**AUFGABE A**
Übersetze aus dem Text über Fracking diesen Satz ins Englische: „Im Interview mit dem NDR schließt sich die Bundesumweltministerin Hendricks (SPD) der Ansicht der Parteigenossin an.“
**AUFGABE B**
Schreib den Text über Fracking nach seinem letzten Satz weiter.

**ZITIERTER TEXT**
● ● ● ●
Mit der Publizierung der Studie erschien auf der Website des UBA eine Stellungnahme. Bereits in der Einleitung dieser ist zu lesen:

Fracking ist und bleibt eine Risikotechnologie[…]

Dementsprechend spricht sich die Präsidentin des UBA, Frau Maria Krautzberger (SPD), für weitreichende Umweltauflagen aus, die einem Verbot des „Fracking“ (in Schiefergas- bzw. Kohleflözgaslagerstätten) gleichkämen. Im Interview mit dem NDR schließt sich die Bundesumweltministerin Hendricks (SPD) der Ansicht der Parteigenossin an. Sie halte „Fracking“ sogar für „hochgefährlich“. Für sie stünden Mensch und Gesundheit und gesundes Trinkwasser im Vordergrund.
● ● ● ●
**Datensätze**
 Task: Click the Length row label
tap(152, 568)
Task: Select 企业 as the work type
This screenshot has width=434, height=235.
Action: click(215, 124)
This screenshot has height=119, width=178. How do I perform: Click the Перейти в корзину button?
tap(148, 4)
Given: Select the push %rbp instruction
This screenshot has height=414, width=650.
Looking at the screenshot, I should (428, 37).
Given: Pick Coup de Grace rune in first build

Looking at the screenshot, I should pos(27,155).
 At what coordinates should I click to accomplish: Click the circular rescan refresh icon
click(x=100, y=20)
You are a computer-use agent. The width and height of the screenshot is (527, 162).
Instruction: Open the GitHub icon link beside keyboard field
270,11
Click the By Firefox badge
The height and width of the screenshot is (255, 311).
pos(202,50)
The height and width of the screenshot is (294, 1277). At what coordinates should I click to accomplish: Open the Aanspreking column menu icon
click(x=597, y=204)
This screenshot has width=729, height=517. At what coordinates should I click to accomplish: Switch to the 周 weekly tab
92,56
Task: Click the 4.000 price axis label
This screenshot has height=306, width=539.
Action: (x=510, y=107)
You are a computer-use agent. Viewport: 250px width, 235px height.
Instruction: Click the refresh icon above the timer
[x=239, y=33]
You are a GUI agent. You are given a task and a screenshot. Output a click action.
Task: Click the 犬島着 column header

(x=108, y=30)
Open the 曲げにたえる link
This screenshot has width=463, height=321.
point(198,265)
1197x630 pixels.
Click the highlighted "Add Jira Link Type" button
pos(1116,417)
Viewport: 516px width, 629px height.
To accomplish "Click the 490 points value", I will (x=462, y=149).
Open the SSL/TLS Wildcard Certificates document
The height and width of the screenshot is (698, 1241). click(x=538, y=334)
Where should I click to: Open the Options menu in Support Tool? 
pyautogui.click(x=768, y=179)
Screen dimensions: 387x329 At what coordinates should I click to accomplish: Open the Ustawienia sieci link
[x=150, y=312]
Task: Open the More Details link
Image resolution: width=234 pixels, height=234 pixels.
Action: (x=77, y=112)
● ● ● ●
**ERWARTETE ANTWORT A**
In an interview with NDR, Federal Environment Minister Hendricks (SPD) agrees with the view of her fellow party member.

**ERWARTETE ANTWORT B**
Der Interpretation der UBA-Präsidentin sowie den Ausführungen von Frau Dr. Hendricks widerspricht nun ausgerechnet der Leiter der vom UBA in Auftrag gegebenen Studie, der Hydrogeologe Uwe Dannwolf. Angesprochen auf die Interpretation von Frau Krautzberger antwortet dieser:

In unserem Gutachten stehen solche Worte nicht drin. Was Frau Krautzberger macht, kann ich ihr nicht vorschreiben, wir können nur auf das Gutachten verweisen und sagen, ich würde es so nicht auslegen.

Das, was von Dannwolf geäußert wird, wird von Frau Dr. Hendricks abgetan, in dem sie sagt, dass sie die Aussagen von Dannwolf nicht kennt und mit der Position des UBA übereinstimmt.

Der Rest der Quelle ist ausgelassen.